Following the precedent set by Spectral's state-of-the-art DMC-20 Reference Preamplifier, the DMA-180 employs exotic, phase compensated internal cabling designed and produced exclusively for Spectral by MIT (Music Interface Technologies).

CIRCUIT DESCRIPTION

Input Stage. The shielded input stage utilizes a balanced, double cascode design employing a matched differential pair of J-FETs. The cascode design derives its own ground and produces an extremely high level of isolation from the preamplifier and between the stages of the DMA-180 circuit itself.
Gain Stage. The gain stage utilizes super high frequency (RF) bipolar transistors in a cascode configuration to bring the circuit into the power device realm.
Output Stage. The power output stage utilizes push-pull drivers for the power MOS-FET output devices. The DC bias setting for each output device is performed independently after burn-in. An individual high speed switching power supply filter capacitor and rectifier circuit is sited immediately beneath each output device on the printed circuit card. The total energy storage capacity of the distributed power supply array is 256 watt-seconds per channel. The DMA-180's Vertical Dimension Topology allows the signal carrying traces to enter the output stage along the vertical, or Z axis, and all signal and current carriers to be twisted into electromagnetic field-canceling knots.

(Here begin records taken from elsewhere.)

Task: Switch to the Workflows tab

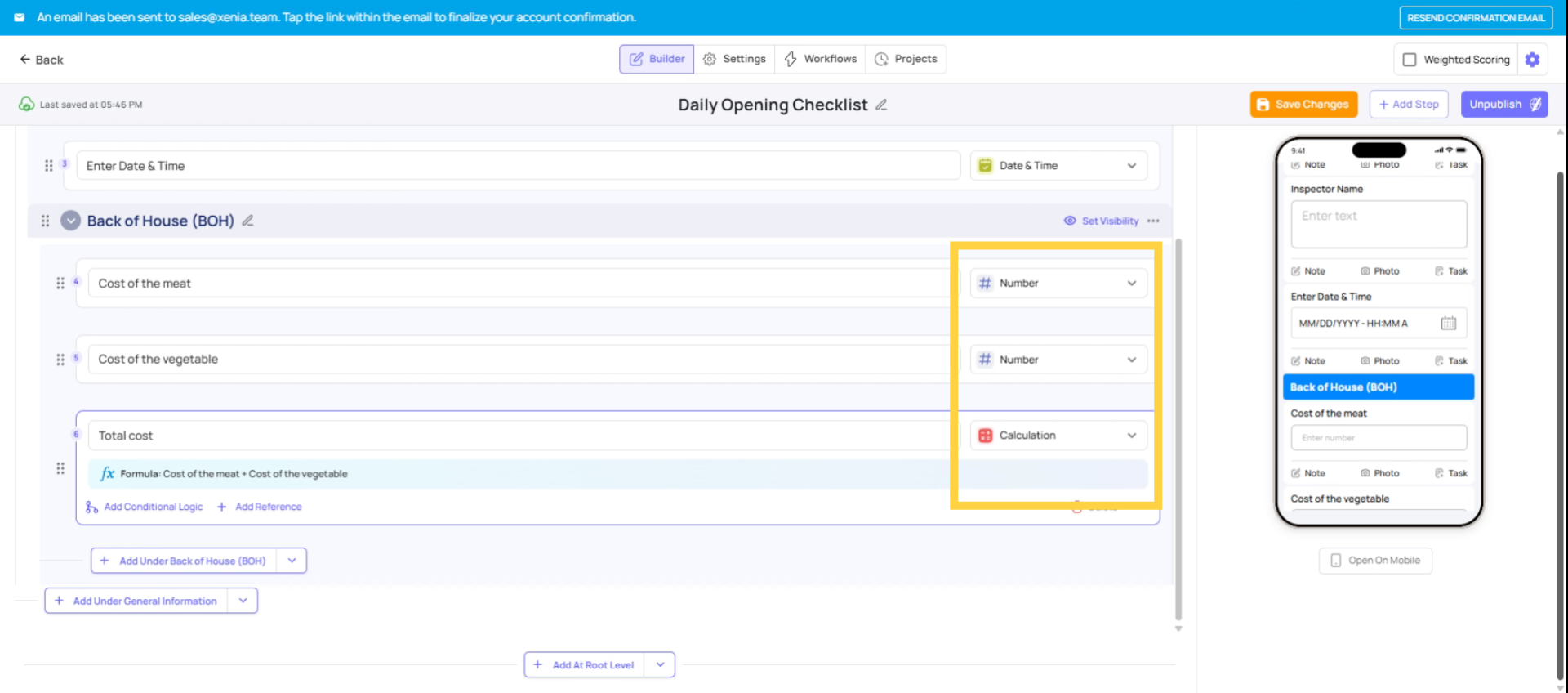Action: (x=821, y=59)
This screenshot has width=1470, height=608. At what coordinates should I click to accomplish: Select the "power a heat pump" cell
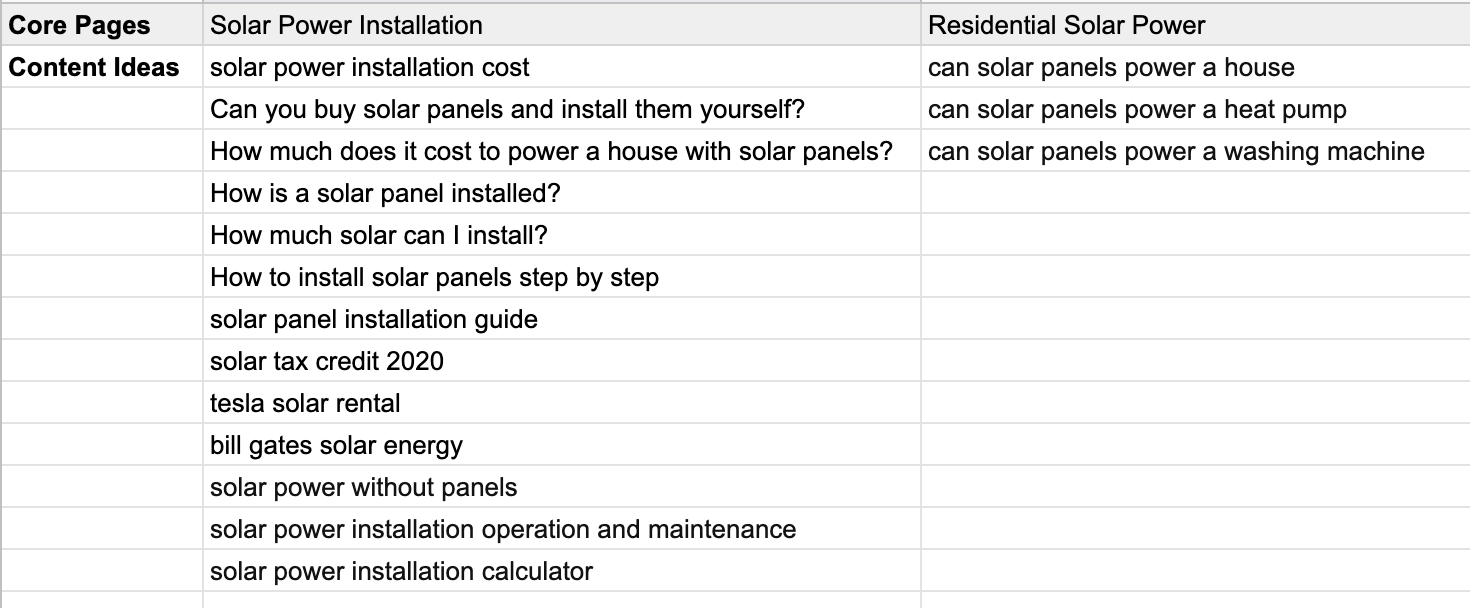(1137, 109)
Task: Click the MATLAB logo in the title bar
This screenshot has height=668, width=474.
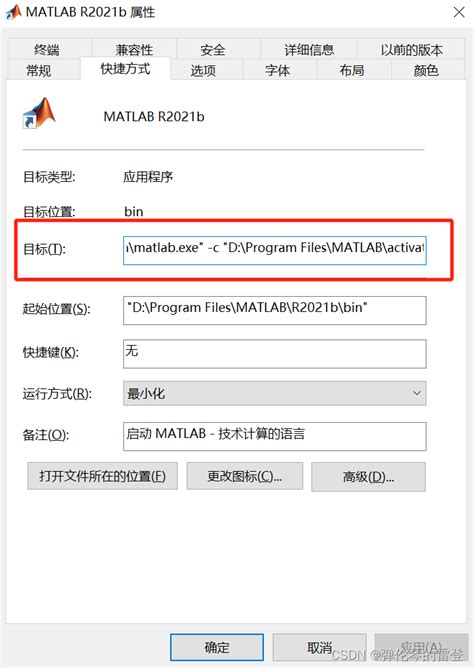Action: [13, 12]
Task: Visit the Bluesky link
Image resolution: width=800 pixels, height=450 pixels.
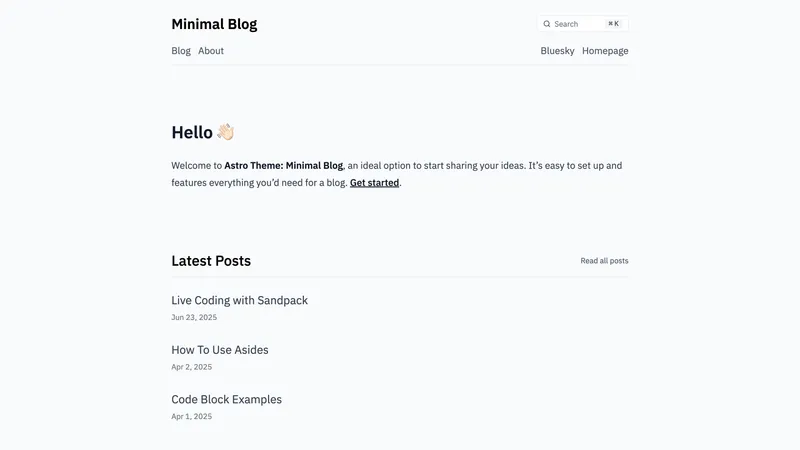Action: [557, 51]
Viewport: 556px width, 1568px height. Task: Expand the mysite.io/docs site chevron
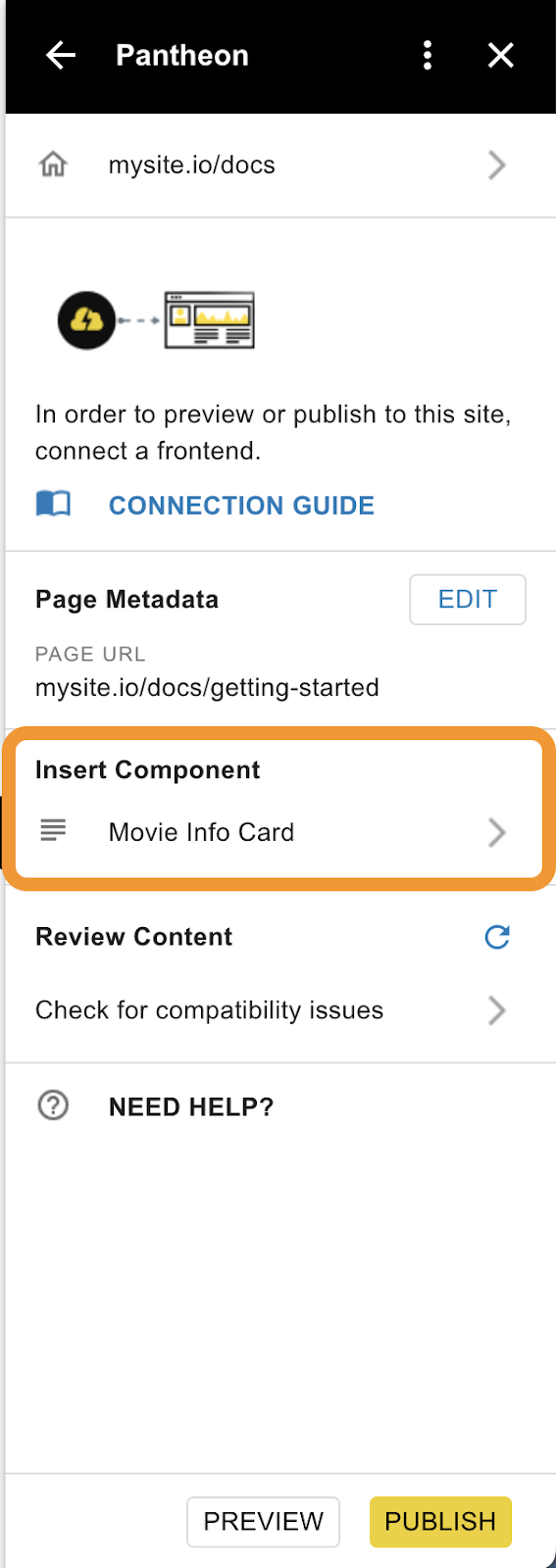497,165
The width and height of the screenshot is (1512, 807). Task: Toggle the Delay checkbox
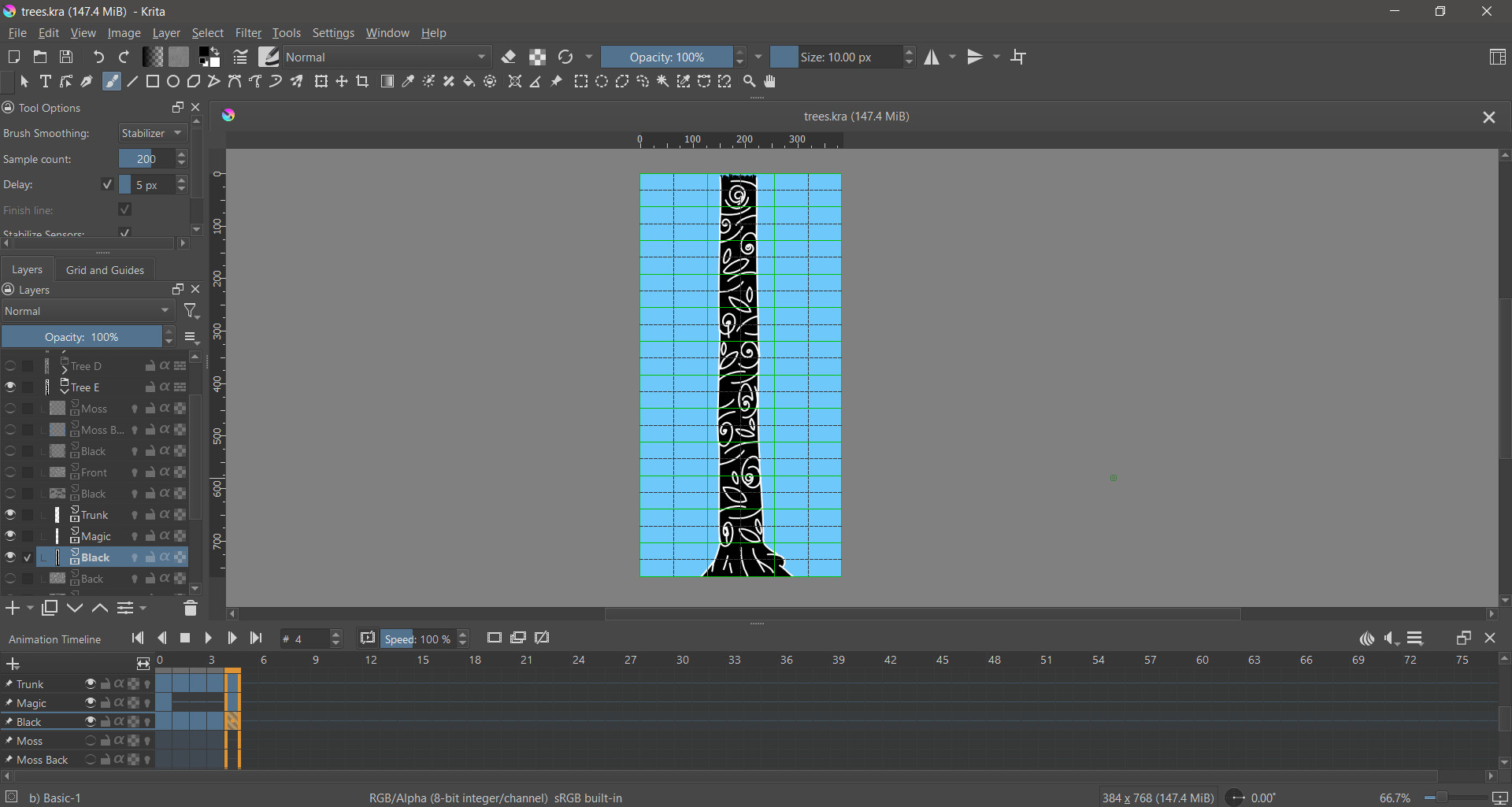(107, 185)
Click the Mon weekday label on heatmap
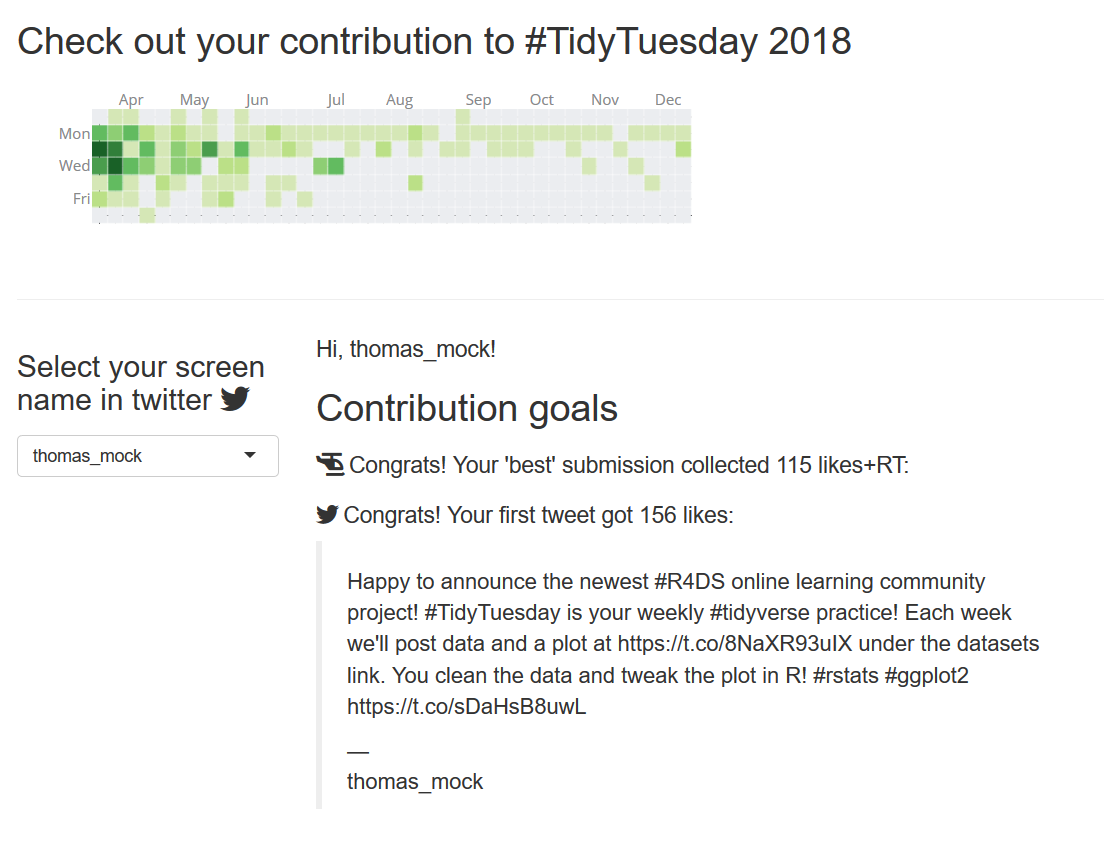 [x=75, y=133]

RADICAL IN DESIGN AND QUALITY
This discussion has focused on the radical innovations to be found in the DMA-180's electronic design. While this is the "news" about the first high current, high speed audio amplifier, it should not obscure the fact that the DMA-180 also continues the Spectral tradition of radical quality in every detail of materials and craftsmanship.
This obsession with quality is reflected by the exotic high frequency printed circuit board materials from Tektronix, the military-grade hand silver soldering, the precision metal film resistors, heavy gold-plated connectors and the heli-arc welded, Class A Polane painted aluminum case. It is also reflected by the most stringent quality control standards in the audio industry, including hundreds of hours of continuously cycled burn-in, painstaking individual calibration and a final personal listening test for every unit performed by the company's founder. Spectral's tradition of modular design and construction greatly facilitates the infrequent servicing needs and the periodic optional upgrading of its products. The DMA-180's new Vertical Dimension Topology and Focused Power concepts actually enhance the modularity of the amplifier's design.
In the end, it is always and only the musical listening experience that counts. With the fastest output launch and the most linear signal response in the industry, the DMA-180 High Current Reference Amplifier offers a whole new perspective on fine recorded music. Subtle colorations and phase distortions are banished, and the complex fabric of transients, dynamics and timbres is resolved with grace and utter realism. Never before has a Spectral amplifier been able to dominate and control the most complex, reactively demanding speaker loads with such ease. Never before has the discriminating music listener been offered such a wholly satisfying choice in a fine audio power amplifier.